» **Listed entries**:
★ ★ ★

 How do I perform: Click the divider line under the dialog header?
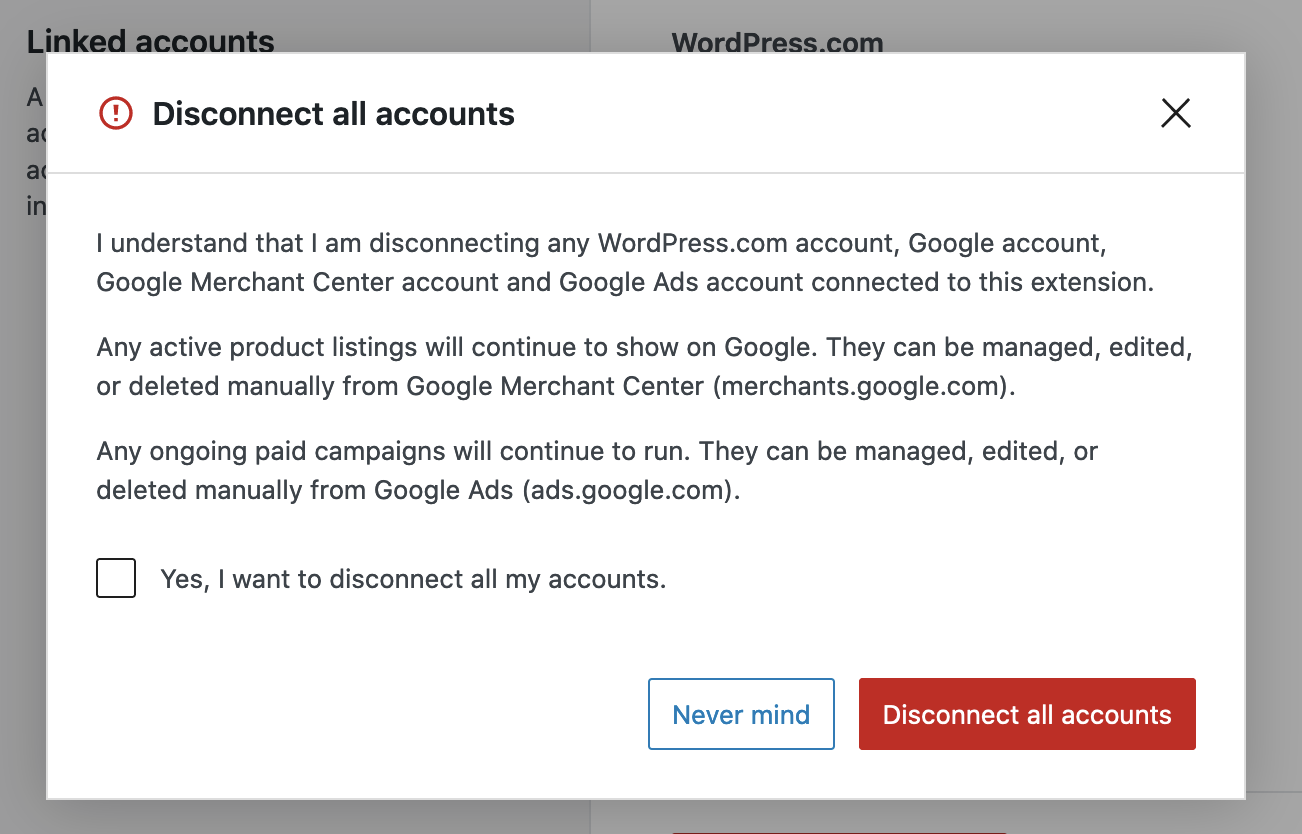point(650,173)
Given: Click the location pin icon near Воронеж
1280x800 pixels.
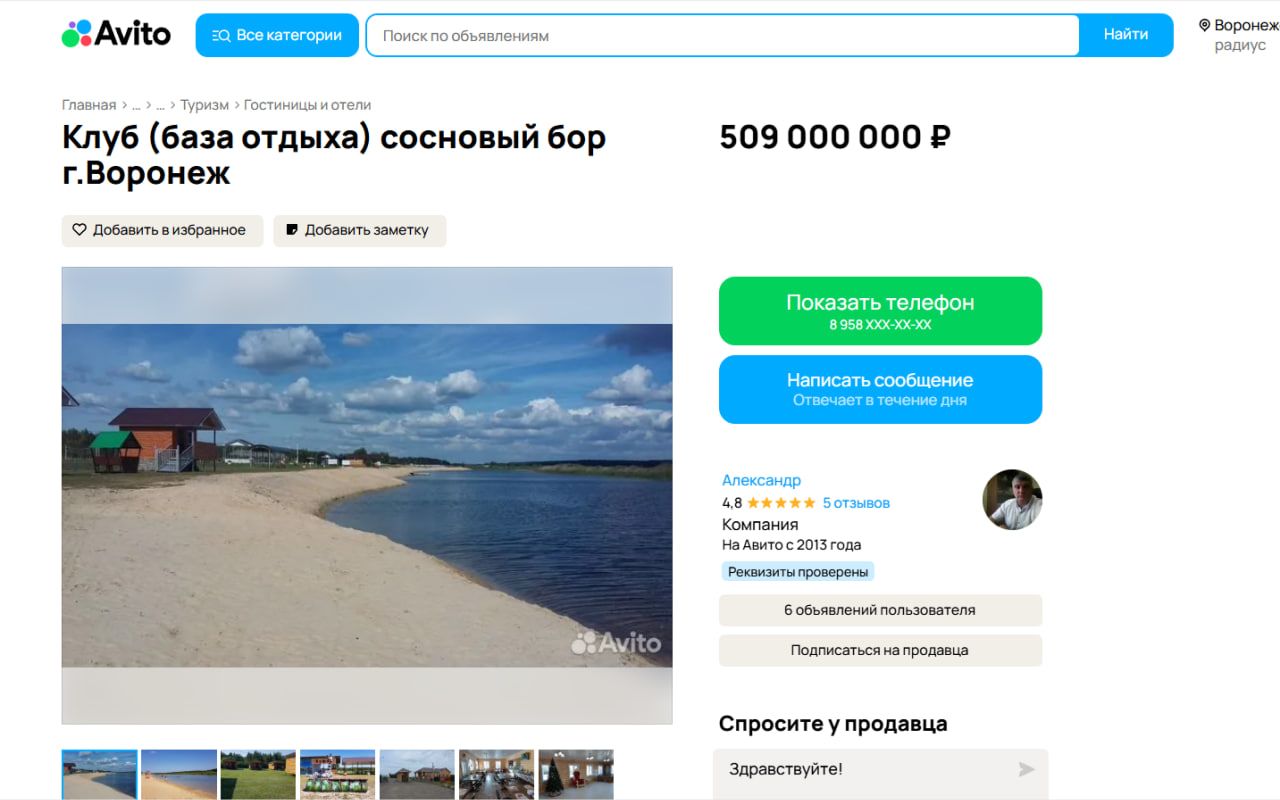Looking at the screenshot, I should point(1203,25).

★ ★ ★

» **Given request**: Copy out every line of the items above word for word, but skip the pictures.

» **Task result**:
 How do I perform: Click the divider line under the dialog header?
point(650,173)
Given: Click the location pin icon near Воронеж
1280x800 pixels.
Looking at the screenshot, I should point(1203,25).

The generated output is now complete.